From a technical standpoint, my critiques were mostly for Viome.  Of course, anybody can submit FDA MedWatch reports for a technical issue with a diagnostic (as I did).  However, if other consumers do plan on taking supplements recommended by the company, then I hope that they use FDA MedWatch if they encounter any adverse events I did this for an earlier human genomic test, but I am hesitant to try recommendations from the multiple other companies.  So, I hope that customers for all 3 companies are aware of resources like this and take the time to provide important feedback as relevant.


Unfortunately, I don't think have enough specialized background to gauge the relative importance of various options for specific diseases (such as those offered by a given company, versus other options that might even be free).  So, if you are well aware of the common best practices (as either a physician or possibly as a patient with a chronic condition), then please provide feedback if you notice any claims that might either over-emphasize the benefit of a supplement from a given company or if enough emphasis on other available/established options is not adequately described.  I think there are reporting systems for advertising, but I am not sure of those can be recommended by somebody else.  I think critical evaluation of claims is important, and I think e-mails to the company and discussion with your general or specialized physician are probably a good starting place.


Again, I did not make any changes based upon any results from any of the companies.  I only used this for research purposes to gain a better appreciation for the bacterial metagenomic analysis, which would allow me to do things like study microbiome changes over time.  In the future, I might also make changes based upon independent physician advice and see what happens in my metagenome (mostly as a matter of curiosity), but I consider that different than starting from recommendations based upon the metagenomic data.

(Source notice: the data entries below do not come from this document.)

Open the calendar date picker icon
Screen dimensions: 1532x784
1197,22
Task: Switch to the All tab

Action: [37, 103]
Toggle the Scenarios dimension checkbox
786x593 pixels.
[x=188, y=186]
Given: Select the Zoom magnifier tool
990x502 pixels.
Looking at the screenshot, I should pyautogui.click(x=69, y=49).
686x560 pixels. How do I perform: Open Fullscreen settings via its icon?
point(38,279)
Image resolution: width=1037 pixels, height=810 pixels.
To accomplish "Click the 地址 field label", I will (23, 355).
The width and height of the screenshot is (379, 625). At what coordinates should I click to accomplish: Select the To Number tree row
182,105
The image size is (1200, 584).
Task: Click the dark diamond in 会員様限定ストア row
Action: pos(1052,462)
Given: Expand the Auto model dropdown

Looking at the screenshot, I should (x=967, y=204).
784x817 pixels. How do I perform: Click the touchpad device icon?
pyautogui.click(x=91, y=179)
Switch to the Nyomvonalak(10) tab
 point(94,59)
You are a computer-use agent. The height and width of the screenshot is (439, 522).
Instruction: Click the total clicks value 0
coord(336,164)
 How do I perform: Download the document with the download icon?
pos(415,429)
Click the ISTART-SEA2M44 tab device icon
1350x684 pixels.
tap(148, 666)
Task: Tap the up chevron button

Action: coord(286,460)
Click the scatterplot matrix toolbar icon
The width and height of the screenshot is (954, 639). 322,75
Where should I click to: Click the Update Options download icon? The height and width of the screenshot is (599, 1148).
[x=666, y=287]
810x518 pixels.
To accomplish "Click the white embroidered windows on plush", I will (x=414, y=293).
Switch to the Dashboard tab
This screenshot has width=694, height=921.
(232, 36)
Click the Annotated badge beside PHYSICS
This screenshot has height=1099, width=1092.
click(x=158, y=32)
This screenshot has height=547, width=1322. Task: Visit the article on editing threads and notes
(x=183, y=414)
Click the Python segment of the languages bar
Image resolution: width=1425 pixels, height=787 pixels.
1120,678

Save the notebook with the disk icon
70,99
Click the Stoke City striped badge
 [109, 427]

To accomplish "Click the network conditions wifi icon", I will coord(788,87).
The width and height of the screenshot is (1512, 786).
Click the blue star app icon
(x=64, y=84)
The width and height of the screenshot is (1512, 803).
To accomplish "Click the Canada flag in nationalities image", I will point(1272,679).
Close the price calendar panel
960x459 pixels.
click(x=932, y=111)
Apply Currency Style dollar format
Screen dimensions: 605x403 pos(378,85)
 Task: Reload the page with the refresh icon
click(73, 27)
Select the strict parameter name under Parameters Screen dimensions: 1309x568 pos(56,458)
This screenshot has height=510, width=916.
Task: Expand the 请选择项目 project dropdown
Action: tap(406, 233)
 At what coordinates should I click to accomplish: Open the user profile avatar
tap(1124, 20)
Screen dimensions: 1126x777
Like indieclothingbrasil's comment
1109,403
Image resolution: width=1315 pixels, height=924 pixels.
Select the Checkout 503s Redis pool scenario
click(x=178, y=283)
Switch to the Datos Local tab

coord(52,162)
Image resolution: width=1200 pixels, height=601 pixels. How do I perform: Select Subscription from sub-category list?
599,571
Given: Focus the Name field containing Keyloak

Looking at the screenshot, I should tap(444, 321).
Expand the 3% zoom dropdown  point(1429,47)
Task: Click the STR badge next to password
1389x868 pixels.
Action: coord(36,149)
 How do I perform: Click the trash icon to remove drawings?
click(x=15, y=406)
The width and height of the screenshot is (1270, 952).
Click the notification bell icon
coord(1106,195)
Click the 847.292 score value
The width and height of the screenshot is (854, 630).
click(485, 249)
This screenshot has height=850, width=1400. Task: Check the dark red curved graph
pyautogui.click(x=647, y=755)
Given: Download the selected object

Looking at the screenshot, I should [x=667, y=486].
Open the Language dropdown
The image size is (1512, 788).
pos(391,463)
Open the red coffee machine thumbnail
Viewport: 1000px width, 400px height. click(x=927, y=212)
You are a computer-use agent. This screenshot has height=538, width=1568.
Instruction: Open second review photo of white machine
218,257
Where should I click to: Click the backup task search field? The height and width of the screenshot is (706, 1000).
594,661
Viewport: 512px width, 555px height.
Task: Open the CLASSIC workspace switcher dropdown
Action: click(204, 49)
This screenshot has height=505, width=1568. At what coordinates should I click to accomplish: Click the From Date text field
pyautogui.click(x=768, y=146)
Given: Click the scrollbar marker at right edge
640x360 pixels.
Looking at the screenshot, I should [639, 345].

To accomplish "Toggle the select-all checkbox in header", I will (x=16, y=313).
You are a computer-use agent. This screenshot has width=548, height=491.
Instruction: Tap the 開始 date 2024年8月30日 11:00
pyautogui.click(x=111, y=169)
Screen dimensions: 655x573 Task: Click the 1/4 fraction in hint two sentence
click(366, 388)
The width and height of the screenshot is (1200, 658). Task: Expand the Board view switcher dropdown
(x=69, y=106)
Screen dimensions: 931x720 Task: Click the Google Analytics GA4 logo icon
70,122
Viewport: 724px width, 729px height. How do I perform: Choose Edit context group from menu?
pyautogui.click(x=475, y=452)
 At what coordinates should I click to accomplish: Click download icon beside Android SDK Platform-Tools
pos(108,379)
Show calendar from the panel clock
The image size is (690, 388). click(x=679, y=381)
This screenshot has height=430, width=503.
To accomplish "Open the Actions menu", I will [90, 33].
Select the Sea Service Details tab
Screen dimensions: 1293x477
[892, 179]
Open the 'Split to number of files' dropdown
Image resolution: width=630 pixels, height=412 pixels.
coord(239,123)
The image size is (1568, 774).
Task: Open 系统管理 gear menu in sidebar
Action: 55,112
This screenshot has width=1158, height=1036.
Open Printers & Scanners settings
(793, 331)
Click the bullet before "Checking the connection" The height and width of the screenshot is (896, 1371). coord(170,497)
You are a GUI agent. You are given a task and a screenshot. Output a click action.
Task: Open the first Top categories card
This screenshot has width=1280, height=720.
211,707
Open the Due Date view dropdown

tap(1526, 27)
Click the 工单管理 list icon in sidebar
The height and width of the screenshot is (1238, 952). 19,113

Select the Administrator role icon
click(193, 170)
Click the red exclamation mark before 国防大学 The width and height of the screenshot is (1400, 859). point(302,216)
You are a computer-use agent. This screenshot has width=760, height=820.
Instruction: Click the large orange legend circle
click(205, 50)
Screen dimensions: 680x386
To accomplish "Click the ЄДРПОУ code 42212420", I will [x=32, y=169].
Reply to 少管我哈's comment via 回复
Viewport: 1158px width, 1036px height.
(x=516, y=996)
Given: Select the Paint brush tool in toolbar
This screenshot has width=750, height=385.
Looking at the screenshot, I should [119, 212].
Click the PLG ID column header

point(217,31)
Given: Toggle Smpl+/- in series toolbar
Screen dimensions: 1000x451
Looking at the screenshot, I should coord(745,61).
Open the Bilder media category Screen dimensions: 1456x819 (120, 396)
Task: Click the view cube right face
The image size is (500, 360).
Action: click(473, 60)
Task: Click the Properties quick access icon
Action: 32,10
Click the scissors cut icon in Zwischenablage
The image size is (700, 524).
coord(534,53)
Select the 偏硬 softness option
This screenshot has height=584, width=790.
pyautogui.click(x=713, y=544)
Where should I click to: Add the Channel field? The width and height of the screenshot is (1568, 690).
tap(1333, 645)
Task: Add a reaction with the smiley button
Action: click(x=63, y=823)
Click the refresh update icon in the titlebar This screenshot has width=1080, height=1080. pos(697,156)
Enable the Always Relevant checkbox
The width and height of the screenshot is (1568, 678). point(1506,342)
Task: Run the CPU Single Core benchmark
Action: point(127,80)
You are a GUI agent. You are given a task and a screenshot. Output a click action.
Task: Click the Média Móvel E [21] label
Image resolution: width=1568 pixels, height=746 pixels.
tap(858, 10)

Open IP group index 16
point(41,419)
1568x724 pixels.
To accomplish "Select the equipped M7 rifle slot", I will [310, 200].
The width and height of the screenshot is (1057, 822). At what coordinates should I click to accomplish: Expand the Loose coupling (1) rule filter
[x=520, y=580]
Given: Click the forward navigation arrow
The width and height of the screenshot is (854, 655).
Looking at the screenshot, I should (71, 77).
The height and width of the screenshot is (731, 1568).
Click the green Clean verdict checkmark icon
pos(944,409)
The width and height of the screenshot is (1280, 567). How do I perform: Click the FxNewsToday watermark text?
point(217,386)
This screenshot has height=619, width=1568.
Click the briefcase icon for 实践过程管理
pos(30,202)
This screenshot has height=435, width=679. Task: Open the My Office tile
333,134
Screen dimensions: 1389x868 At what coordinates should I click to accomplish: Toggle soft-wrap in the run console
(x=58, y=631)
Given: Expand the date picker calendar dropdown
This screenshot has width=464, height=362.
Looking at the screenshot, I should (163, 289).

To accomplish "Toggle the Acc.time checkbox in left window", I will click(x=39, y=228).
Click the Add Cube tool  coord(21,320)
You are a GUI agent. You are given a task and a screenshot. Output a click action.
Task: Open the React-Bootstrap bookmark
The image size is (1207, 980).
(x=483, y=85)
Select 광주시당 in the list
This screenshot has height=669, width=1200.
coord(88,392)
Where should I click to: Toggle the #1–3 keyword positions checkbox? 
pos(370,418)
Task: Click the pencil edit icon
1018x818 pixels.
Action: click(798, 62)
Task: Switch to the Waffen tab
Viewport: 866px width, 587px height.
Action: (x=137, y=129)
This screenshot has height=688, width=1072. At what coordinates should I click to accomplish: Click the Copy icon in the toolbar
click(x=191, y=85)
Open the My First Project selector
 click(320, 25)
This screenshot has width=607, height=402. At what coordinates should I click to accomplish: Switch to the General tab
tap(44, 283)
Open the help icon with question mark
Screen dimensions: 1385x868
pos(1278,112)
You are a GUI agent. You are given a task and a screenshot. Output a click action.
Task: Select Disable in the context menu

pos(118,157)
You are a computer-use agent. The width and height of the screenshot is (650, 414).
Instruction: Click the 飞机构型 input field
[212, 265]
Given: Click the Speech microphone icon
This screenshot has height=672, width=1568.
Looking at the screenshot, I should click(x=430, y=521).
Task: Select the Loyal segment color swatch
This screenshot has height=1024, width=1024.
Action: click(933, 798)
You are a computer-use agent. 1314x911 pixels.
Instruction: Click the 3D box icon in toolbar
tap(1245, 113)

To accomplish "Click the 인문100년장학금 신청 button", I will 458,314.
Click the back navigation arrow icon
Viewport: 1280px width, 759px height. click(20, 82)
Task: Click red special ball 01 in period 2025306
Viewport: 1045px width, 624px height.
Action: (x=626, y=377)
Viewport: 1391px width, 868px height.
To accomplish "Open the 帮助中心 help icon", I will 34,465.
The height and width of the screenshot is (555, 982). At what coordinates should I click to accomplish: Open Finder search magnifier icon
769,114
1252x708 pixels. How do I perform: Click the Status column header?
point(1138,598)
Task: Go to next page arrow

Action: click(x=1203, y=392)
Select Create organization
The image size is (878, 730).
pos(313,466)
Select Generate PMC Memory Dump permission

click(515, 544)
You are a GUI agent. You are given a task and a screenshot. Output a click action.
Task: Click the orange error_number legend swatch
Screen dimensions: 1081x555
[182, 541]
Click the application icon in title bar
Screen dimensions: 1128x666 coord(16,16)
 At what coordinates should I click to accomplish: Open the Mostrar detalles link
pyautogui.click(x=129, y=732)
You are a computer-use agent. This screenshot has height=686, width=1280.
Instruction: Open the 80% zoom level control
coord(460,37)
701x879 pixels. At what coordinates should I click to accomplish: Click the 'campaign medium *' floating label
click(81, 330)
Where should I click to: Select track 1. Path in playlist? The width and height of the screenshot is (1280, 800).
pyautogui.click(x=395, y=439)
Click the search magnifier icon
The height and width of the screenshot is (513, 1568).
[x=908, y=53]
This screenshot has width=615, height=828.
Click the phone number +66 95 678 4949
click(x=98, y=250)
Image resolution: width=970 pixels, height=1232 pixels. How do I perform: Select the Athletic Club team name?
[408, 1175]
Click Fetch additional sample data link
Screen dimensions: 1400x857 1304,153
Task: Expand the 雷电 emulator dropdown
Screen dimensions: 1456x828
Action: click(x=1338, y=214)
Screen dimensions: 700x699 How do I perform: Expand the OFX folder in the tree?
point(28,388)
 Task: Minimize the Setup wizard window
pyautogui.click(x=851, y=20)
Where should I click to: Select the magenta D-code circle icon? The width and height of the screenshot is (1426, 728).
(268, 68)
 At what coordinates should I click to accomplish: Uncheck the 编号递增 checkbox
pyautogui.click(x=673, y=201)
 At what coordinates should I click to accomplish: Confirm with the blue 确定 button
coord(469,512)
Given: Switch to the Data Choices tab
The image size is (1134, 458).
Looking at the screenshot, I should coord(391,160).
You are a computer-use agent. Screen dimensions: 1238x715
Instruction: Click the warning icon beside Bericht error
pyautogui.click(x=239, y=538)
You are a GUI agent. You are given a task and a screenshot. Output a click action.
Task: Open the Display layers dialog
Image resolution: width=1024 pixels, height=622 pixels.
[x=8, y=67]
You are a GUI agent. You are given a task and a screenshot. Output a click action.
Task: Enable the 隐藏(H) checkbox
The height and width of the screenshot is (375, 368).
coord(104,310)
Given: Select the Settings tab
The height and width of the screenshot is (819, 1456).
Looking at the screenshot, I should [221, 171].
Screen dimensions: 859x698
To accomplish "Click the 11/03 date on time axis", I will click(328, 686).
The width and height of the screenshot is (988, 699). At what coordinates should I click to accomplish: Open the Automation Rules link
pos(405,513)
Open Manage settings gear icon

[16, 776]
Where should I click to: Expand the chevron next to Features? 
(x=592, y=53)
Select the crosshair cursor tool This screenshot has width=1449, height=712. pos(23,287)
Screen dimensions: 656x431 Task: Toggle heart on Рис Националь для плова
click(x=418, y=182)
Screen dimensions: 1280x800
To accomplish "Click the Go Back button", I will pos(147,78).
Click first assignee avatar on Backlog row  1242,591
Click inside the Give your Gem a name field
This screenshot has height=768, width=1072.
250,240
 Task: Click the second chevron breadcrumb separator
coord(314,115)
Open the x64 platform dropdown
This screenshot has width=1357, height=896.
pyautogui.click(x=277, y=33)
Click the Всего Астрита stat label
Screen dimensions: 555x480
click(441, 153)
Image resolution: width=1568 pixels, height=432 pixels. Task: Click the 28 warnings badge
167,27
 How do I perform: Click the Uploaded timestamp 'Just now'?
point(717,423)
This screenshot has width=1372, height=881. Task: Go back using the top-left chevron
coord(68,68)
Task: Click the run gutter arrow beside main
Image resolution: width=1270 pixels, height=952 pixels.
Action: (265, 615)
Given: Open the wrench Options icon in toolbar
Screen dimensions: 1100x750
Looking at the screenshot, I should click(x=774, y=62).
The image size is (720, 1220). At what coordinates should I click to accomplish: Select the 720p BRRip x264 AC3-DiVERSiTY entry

I hope others find this helpful, and I would certainly encourage feedback! I think the blog post comments section has been OK in the past.  However, if there is any possible benefit to using the GitHub discussion (which can include images and code), then that is also an option.


Change Log:
12/12/2021 - public post date
12/13/2021 - various wording revisions/corrections
12/14/2021 - change wording for last change log entry; additional revisions
12/19/2021 - add Viome response + additional links
12/29/2021 - thryve/Ombre food recommendations
1/22/2022 - add FDA MedWatch report
5/2/2022 - change title and add additional sample information
6/18/2022 - after receiving results from all companies, add collection date for 6th sample.
6/19/2022 - add links for raw data
6/27/2022 - revise closing thoughts and add some additional details (such as re-analysis and Bifidobacterium detection)
6/28/2022 - add link to GitHub disucssion
7/16/2022 - add Trustpilot review links, and re-arrange content.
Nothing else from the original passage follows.